COVID-debt clause may worsen NPA mess
Central government has said that insolvency proceedings against fresh defaulters would remain suspended for up to one year and Covid-19-related debt would be excluded from the definition of default. This step however, will potentially hit financial and operational creditors hard and bleed their balance sheet, apart from temporarily depriving them of a credible mode of bad debt resolution. Lenders may be forced to seek regulatory forbearance on provisioning and capital requirements.
Initially, proceedings under the Insolvency and Bankruptcy Code (IBC) can’t be invoked for six months, which can then be extended by another six months, depending on the pandemic situation. There will be a special insolvency framework under section 240-A of the IBC. Already, in a bid to insulate small businesses from being dragged to the NCLT, the default threshold for triggering insolvency has recently been raised to Rs 1 crore from just Rs 1 lakh earlier.

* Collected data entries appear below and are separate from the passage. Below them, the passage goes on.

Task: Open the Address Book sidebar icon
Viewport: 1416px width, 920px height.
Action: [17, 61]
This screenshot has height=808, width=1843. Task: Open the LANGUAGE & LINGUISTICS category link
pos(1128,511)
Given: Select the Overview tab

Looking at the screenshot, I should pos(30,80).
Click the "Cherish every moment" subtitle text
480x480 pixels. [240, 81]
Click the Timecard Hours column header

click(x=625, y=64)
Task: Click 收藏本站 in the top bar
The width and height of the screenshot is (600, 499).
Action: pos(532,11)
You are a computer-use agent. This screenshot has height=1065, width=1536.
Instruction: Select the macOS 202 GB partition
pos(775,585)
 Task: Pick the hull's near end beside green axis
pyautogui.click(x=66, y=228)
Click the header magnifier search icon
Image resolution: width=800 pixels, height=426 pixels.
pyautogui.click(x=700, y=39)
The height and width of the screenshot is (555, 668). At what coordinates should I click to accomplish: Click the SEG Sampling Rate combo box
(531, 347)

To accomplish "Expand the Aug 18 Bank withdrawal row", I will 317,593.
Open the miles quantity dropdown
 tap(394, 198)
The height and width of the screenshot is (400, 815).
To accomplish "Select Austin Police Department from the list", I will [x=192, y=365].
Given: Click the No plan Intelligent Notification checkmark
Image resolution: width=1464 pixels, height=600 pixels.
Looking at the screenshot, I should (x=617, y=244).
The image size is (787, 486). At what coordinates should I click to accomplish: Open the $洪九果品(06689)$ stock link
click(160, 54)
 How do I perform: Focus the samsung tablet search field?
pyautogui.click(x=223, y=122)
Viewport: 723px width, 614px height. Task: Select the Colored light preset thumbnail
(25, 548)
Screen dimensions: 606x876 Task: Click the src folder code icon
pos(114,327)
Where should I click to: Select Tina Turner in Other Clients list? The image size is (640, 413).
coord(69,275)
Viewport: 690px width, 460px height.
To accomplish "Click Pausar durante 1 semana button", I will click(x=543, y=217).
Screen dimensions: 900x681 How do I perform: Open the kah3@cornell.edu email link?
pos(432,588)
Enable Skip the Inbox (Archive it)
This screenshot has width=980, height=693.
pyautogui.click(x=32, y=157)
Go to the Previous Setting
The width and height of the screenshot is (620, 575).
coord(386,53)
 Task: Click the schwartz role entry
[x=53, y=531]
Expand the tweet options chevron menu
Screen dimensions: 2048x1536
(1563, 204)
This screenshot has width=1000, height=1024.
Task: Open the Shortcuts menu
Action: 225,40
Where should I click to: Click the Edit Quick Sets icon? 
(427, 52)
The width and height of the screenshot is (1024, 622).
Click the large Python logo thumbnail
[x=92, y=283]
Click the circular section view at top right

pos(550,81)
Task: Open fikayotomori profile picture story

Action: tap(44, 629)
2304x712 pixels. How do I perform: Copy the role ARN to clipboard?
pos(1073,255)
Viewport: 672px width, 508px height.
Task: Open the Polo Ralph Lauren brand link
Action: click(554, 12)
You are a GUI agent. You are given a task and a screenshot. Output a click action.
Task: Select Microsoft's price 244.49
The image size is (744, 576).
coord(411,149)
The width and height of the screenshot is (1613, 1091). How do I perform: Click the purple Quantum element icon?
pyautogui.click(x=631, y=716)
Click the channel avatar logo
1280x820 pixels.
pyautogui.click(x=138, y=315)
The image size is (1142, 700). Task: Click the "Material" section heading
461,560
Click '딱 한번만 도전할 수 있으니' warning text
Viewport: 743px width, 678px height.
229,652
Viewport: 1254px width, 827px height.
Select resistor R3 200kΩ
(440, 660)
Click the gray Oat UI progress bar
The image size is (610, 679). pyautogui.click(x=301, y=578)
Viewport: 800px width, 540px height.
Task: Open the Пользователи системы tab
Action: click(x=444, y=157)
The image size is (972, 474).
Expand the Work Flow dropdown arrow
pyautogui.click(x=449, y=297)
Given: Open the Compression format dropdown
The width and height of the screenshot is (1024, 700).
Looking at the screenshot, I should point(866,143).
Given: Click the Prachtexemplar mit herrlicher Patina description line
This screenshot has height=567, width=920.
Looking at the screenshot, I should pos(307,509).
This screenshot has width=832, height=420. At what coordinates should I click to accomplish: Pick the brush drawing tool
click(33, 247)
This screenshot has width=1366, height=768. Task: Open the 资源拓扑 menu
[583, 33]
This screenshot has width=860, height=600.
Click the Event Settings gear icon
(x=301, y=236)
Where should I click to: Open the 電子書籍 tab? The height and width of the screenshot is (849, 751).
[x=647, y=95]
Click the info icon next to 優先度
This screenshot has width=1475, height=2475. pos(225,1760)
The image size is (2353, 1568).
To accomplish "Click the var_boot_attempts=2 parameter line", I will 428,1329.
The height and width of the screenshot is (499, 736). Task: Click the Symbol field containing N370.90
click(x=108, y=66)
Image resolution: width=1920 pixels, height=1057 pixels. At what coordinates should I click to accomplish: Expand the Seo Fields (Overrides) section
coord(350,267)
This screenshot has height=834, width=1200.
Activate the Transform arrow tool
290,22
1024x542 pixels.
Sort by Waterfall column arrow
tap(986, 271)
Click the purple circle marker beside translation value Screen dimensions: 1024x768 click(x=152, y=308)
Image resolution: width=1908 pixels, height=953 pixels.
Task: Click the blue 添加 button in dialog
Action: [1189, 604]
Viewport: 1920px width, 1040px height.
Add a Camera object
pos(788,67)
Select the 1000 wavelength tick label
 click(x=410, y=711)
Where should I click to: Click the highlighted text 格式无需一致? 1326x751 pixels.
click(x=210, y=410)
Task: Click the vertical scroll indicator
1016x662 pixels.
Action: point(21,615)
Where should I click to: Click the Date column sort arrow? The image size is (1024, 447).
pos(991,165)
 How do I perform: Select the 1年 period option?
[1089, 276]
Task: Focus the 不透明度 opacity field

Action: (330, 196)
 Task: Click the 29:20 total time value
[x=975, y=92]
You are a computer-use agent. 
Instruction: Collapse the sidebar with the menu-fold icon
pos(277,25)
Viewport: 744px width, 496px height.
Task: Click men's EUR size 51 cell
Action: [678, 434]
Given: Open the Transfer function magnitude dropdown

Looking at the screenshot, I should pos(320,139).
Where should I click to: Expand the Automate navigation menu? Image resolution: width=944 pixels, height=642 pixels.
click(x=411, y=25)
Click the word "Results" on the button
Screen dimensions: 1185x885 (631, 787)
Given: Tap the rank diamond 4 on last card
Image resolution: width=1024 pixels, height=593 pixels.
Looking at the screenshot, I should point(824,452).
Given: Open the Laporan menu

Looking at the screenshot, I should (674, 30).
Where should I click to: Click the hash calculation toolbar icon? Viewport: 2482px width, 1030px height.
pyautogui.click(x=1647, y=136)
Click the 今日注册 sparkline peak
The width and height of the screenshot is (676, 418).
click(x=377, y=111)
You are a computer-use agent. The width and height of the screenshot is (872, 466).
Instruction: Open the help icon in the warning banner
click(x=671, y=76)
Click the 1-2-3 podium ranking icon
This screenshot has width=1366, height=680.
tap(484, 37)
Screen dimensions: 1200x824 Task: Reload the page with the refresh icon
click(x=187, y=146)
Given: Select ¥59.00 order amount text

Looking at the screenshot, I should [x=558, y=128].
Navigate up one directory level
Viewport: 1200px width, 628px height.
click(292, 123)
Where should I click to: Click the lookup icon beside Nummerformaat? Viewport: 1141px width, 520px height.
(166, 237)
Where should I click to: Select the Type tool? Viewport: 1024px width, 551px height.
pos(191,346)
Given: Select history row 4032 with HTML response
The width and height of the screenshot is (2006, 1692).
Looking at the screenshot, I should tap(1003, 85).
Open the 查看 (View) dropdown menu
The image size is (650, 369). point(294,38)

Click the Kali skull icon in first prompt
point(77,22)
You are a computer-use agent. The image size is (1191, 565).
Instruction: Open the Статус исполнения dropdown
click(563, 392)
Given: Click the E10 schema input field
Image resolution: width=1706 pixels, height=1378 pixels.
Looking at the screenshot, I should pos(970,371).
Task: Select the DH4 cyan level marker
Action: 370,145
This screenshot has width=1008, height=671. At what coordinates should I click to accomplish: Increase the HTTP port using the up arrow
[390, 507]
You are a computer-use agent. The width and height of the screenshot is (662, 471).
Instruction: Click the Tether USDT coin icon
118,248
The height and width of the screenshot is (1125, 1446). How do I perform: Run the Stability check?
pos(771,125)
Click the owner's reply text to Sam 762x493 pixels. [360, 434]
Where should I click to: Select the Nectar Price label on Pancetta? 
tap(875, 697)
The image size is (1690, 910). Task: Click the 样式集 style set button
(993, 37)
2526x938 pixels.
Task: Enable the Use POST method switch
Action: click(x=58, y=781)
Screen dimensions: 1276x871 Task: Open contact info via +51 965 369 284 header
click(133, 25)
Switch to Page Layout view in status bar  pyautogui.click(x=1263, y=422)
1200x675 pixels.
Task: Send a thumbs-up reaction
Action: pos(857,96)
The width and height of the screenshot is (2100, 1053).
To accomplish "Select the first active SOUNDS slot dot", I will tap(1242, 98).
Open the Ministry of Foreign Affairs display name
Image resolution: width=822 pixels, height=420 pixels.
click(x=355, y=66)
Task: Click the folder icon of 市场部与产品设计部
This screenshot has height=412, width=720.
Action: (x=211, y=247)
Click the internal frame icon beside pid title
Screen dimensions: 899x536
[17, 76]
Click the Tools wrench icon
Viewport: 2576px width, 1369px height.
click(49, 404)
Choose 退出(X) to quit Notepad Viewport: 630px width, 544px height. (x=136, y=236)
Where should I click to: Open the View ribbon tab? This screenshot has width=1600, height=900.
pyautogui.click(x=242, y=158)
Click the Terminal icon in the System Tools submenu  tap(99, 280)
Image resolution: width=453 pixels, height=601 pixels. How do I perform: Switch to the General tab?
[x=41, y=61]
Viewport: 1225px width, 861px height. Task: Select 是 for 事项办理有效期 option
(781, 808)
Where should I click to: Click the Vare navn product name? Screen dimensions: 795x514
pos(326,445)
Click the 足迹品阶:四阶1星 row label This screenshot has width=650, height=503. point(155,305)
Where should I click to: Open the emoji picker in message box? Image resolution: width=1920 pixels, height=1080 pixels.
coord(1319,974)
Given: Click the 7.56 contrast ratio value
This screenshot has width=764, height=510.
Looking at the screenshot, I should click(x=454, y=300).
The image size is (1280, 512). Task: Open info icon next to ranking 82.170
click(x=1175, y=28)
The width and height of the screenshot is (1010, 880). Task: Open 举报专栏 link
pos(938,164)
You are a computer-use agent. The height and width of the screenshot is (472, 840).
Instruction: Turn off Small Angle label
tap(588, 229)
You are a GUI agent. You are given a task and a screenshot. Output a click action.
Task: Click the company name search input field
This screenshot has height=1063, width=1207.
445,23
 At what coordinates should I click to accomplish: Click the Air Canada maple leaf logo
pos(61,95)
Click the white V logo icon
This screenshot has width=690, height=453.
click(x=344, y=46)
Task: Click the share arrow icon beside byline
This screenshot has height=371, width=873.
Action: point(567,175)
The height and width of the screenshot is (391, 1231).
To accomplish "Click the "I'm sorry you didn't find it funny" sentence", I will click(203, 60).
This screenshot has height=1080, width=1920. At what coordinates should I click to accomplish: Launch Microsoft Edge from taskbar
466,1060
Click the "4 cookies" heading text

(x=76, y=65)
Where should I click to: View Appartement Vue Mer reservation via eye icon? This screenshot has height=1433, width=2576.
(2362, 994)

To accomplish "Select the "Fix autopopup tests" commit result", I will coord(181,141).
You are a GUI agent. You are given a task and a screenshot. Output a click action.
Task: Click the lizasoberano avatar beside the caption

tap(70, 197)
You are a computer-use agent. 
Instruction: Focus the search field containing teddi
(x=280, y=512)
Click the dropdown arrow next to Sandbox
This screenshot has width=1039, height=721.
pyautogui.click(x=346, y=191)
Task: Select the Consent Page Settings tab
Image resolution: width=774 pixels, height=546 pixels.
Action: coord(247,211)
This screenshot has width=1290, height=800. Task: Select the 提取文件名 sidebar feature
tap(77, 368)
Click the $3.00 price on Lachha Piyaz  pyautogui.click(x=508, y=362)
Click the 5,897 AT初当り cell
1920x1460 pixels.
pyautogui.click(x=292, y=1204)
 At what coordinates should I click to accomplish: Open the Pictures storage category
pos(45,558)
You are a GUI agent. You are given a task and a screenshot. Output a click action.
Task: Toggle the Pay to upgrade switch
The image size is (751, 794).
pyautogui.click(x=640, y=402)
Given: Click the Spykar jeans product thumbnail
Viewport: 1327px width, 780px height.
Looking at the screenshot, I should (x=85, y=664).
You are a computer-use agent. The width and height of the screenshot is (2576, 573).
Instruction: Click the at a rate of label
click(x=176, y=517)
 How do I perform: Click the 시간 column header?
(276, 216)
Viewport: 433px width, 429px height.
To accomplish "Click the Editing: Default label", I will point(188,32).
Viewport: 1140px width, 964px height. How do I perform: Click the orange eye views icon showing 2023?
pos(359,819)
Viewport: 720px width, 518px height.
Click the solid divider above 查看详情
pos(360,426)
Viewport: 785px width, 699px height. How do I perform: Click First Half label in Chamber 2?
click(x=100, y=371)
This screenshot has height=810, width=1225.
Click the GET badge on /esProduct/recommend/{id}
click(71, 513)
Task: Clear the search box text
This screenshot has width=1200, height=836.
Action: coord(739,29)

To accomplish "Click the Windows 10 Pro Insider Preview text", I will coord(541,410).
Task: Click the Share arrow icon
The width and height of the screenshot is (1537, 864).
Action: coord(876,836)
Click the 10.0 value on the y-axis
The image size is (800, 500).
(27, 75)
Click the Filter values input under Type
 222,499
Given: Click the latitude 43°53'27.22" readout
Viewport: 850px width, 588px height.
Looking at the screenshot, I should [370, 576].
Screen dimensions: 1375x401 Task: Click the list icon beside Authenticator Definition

Finance minister Nirmala Sitharaman said an ordinance will be promulgated soon to implement the proposed changes. However, proceedings in the cases already admitted will remain unaffected by the latest move. Data available with the IBBI show, proceedings in 1,961 cases were going on as of December 2019.
Despite risks of a sharp deterioration in credit quality of banks and cash flows of operational creditors due to the suspension of IBC initiation, many experts believe that given the unprecedented crisis, the existence of companies must take precedence over the resolution of stressed assets.
The suspension on fresh initiation of insolvency proceedings for one year is likely to increase provisioning for banks.
“The advantage we were getting to refer a case to the National Company Law Tribunal (NCLT) was reversal of additional provisioning, now that option will not be there,” an MD & CEO of a bank who did not wish to be named told.
According to the June 7, 2019, circular of the Reserve Bank of India (RBI), banks can reverse 20% provisioning for unresolved cases, after referring a case to the NCLT.
“NCLT was anyway the last option for us, so now will try to resolve cases outside court through inter-creditor agreement (ICA) as much as possible,” another senior official told.
Casting the IBC as a landmark law, the government asserted that just the threat of the legislation has ensured recovery of as much as Rs 5 lakh crore up to February 29 since its inception in 2016.
The figure was arrived at by aggregating the default involved in as many as 13,556 cases where insolvency applications were withdrawn from the NCLT before they were admitted, as defaulting promoters rushed to settle dues for fears of losing their companies once the proceedings started.
In the 221 cases resolved so far via IBC, about Rs 1.84 lakh crore was recovered, against the admitted claims of Rs 4.13 lakh crore, marking a recovery rate of 44%, Sitharaman said.